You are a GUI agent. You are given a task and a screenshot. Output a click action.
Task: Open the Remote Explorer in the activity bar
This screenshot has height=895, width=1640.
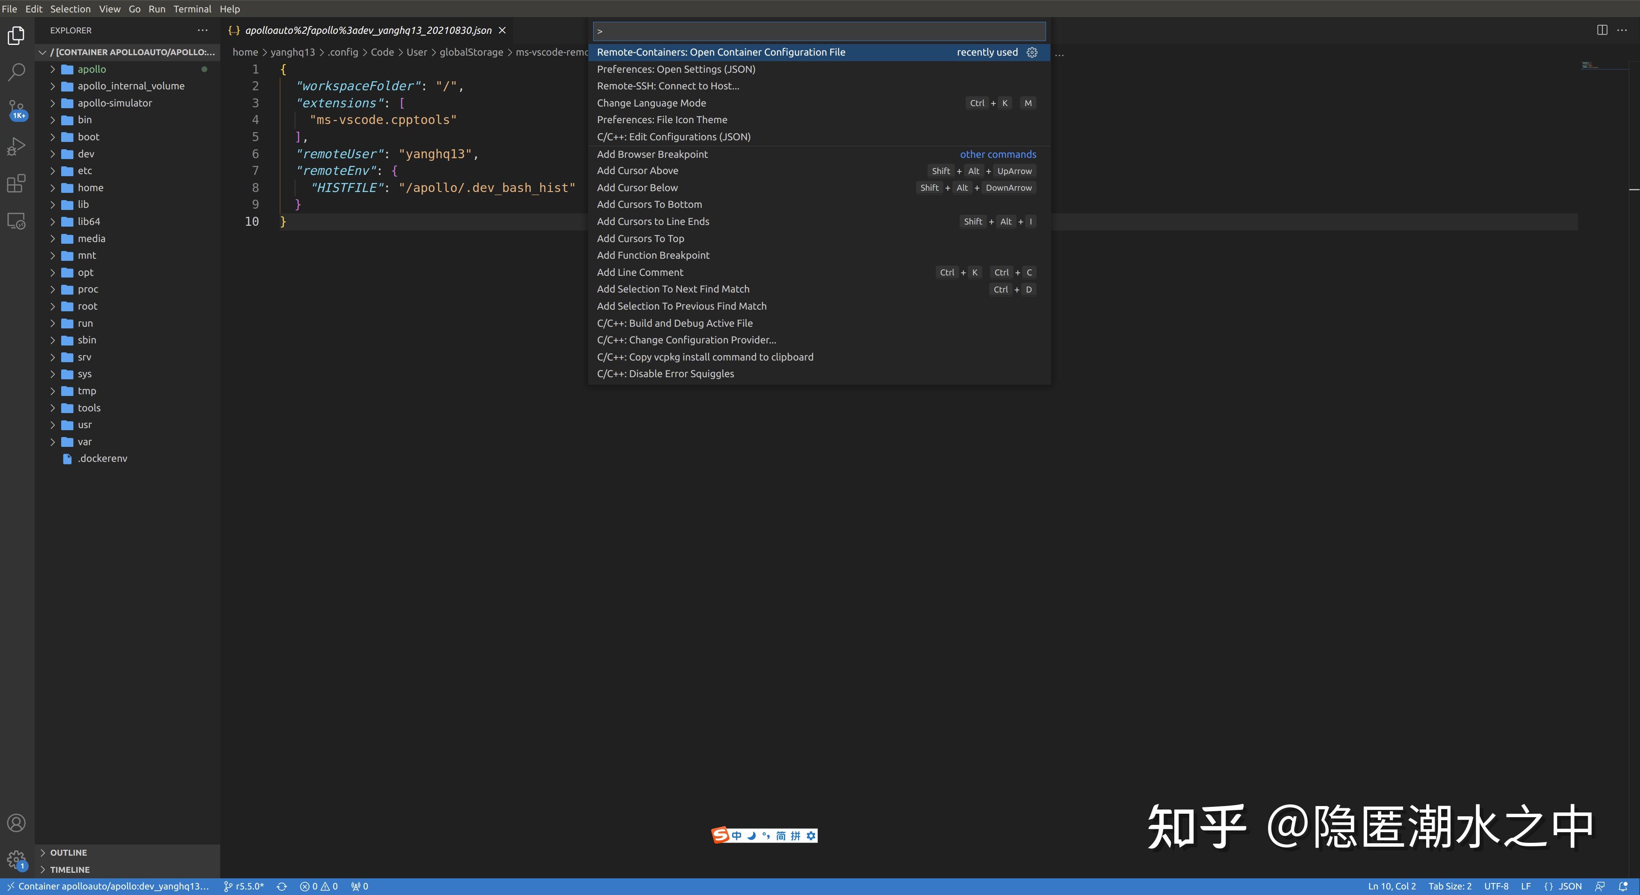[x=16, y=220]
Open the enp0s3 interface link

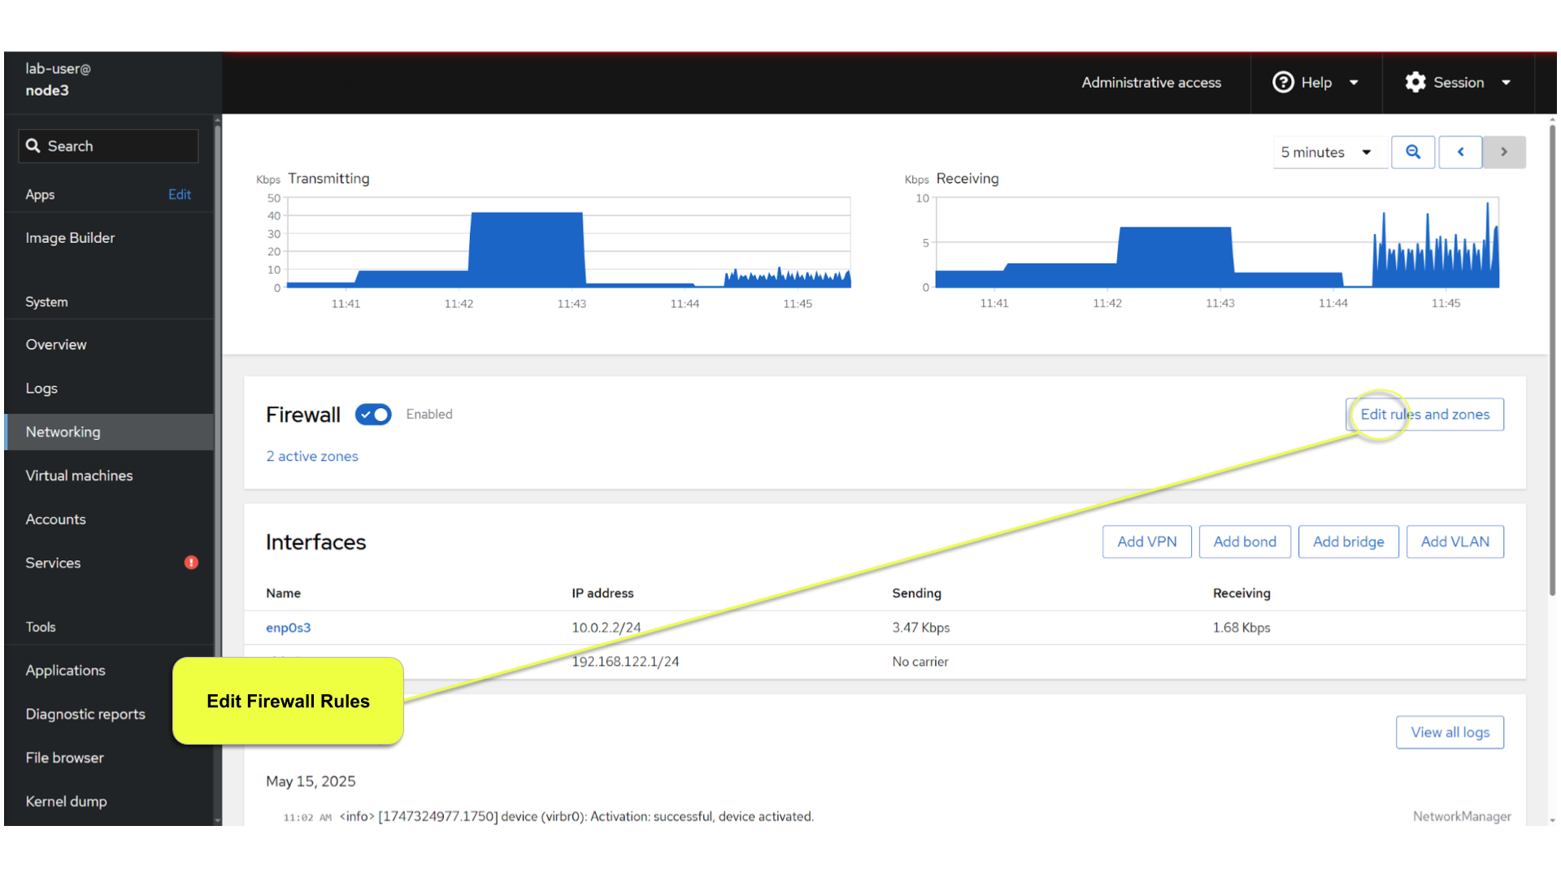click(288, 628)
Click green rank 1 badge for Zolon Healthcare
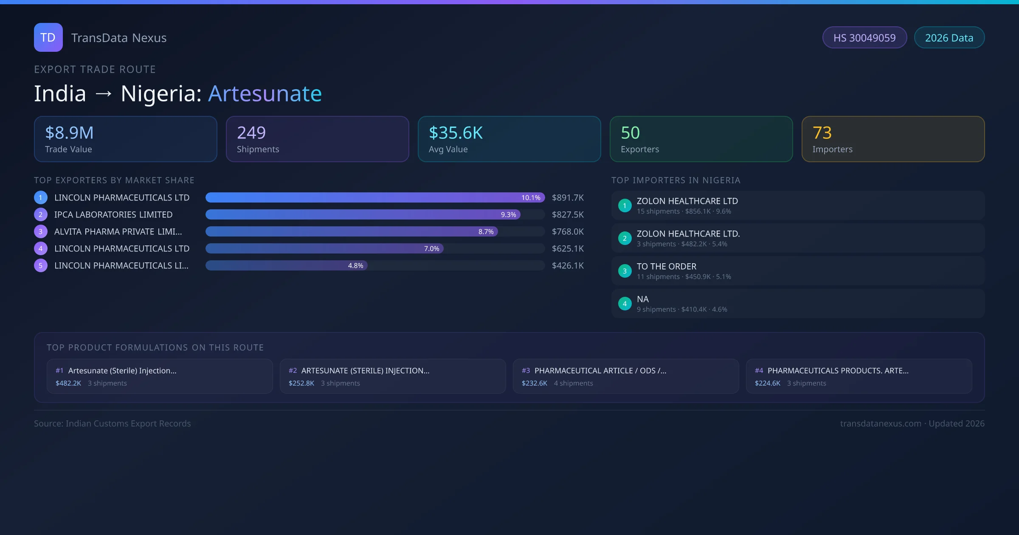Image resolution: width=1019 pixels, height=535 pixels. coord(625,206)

+ + +

#### TASK DESCRIPTION
Give the listing above again exactly, minus any images.

#### FINAL ANSWER
You are a GUI agent. You are given a task and a screenshot. Output a click action.
Task: Open the Remote Explorer in the activity bar
This screenshot has height=895, width=1640.
[x=16, y=220]
Open the enp0s3 interface link

click(288, 628)
Click green rank 1 badge for Zolon Healthcare
Image resolution: width=1019 pixels, height=535 pixels. coord(625,206)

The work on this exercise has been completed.